* _EXERCISE BRIEF_
Set out the data as a Markdown table with the columns Row and Entry, starting at the beginning of the data and ending at the line that contains "pyautogui.click(x=181, y=91)". Number each line in Row, skip blank lines, and leave the pictures out.

* _GIVEN INFORMATION_
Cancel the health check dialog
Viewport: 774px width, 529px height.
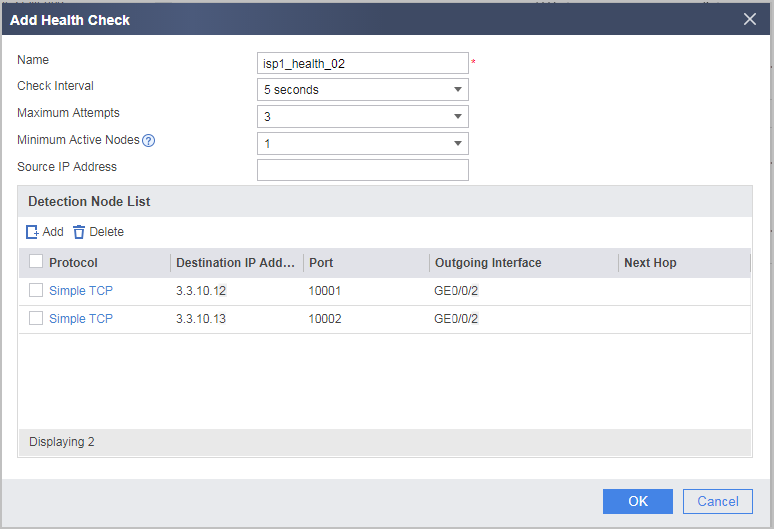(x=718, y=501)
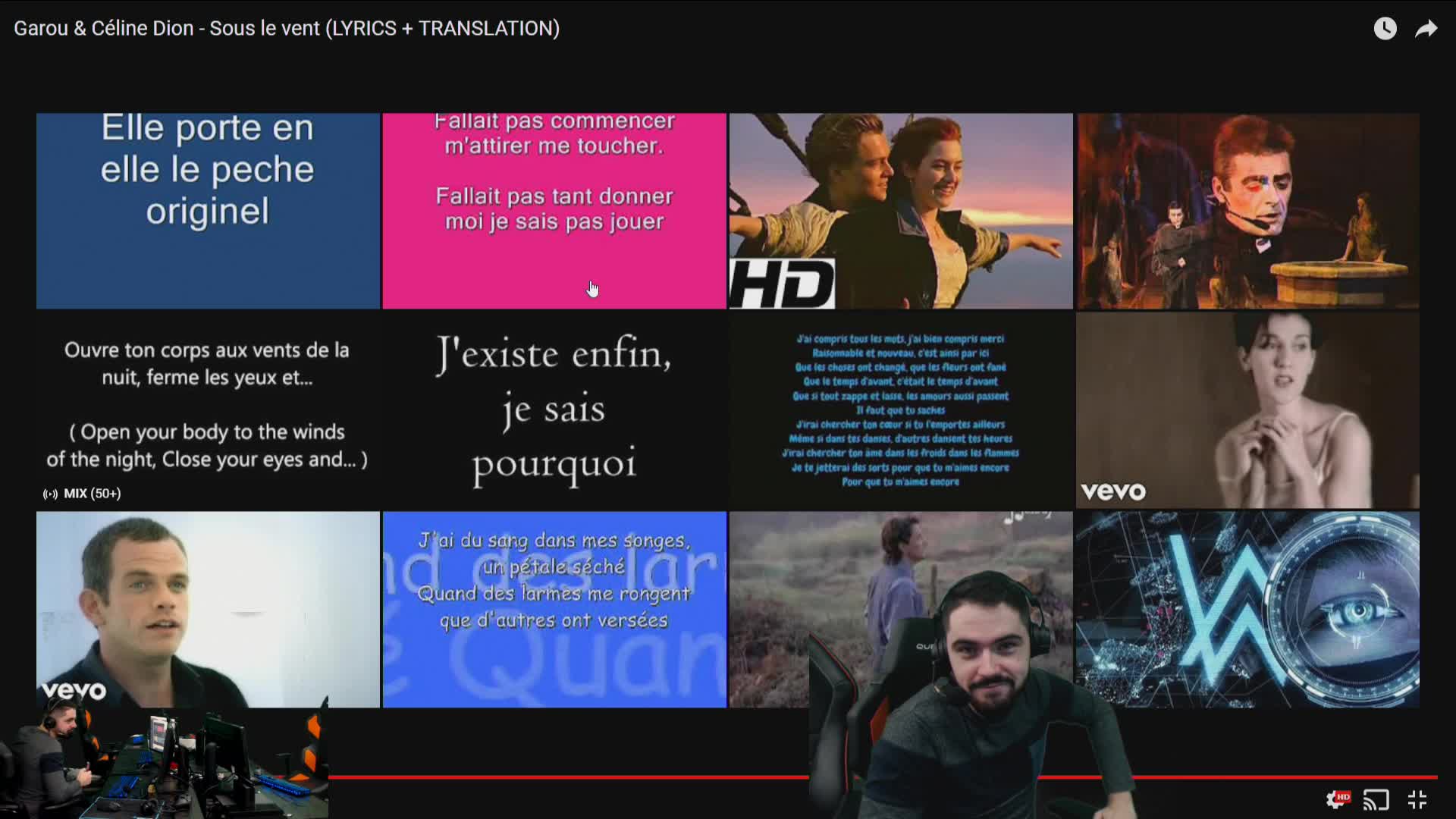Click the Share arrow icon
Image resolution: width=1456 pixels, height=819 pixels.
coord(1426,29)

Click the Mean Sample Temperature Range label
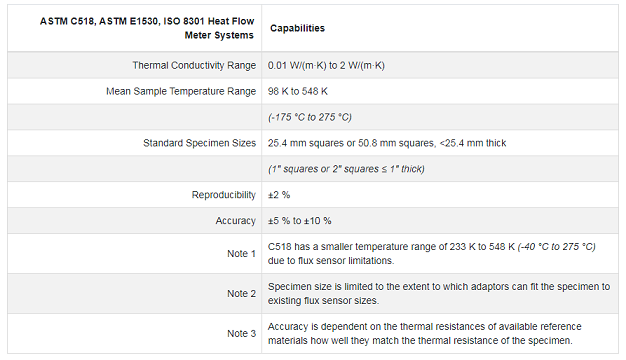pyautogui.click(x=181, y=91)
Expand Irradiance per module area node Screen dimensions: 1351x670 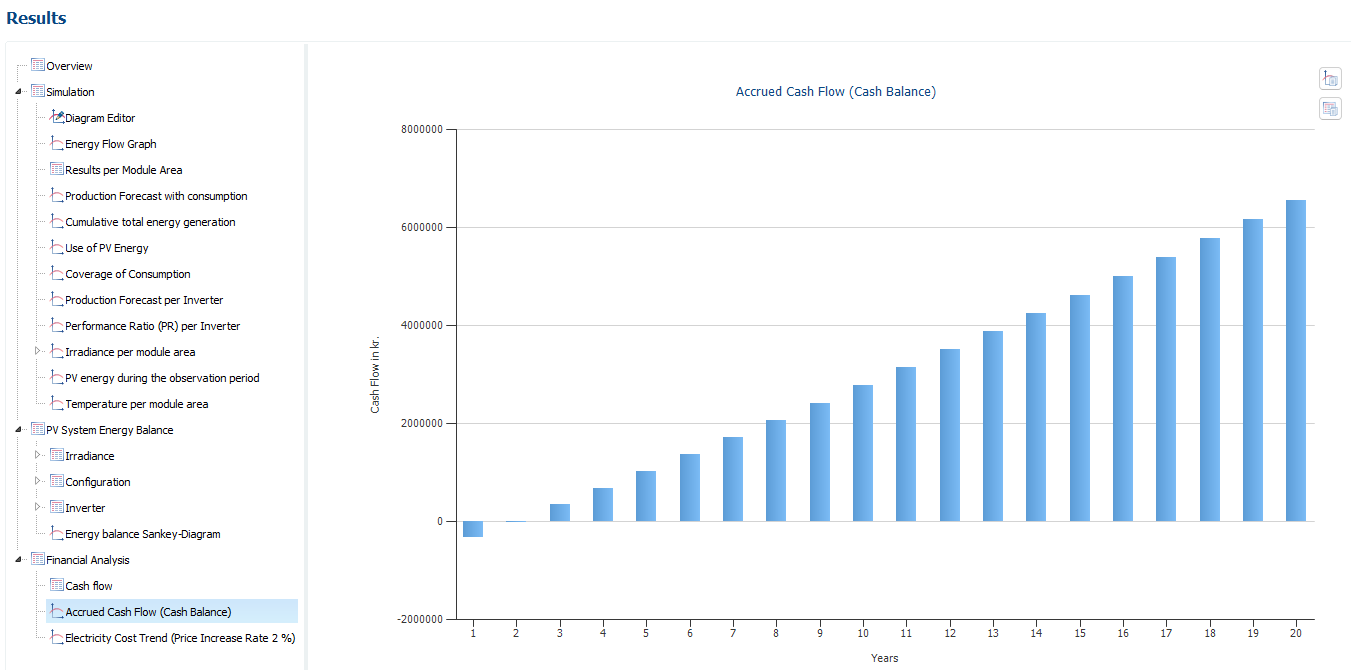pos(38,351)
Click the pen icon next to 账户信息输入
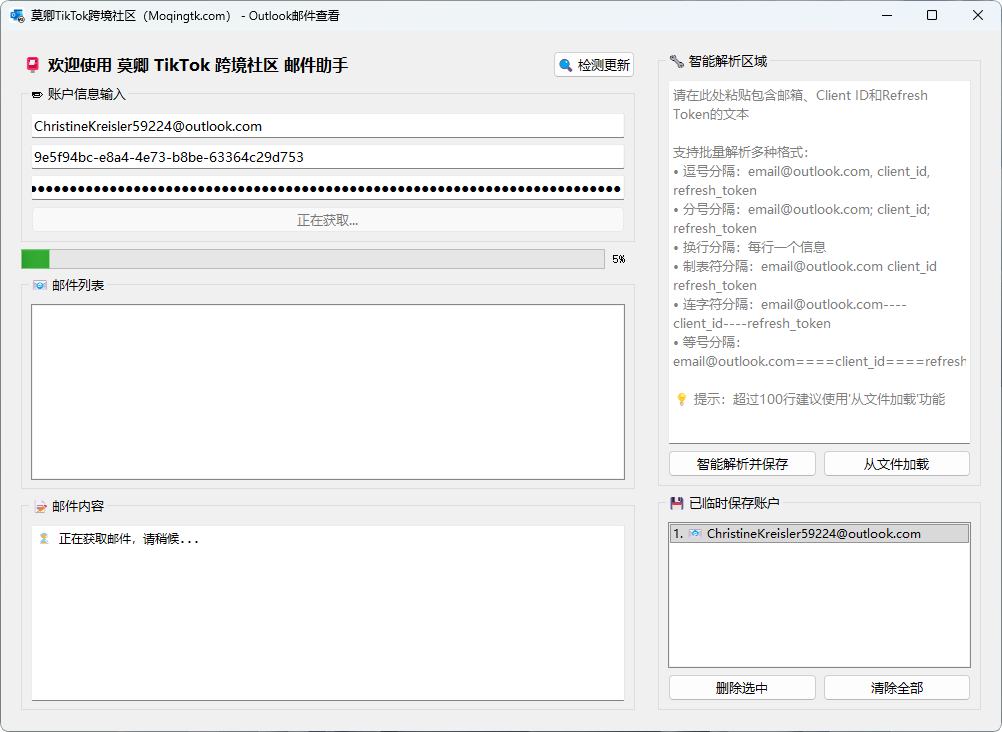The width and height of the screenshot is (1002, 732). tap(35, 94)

* _REPLY TO THE TASK_
| Row | Entry |
|---|---|
| 1 | Cancel the health check dialog |
| 2 | Viewport: 774px width, 529px height. |
| 3 | (x=718, y=501) |
| 4 | Click the Share arrow icon |
| 5 | Image resolution: width=1456 pixels, height=819 pixels. |
| 6 | coord(1426,29) |
| 7 | Click the Mean Sample Temperature Range label |
| 8 | pyautogui.click(x=181, y=91) |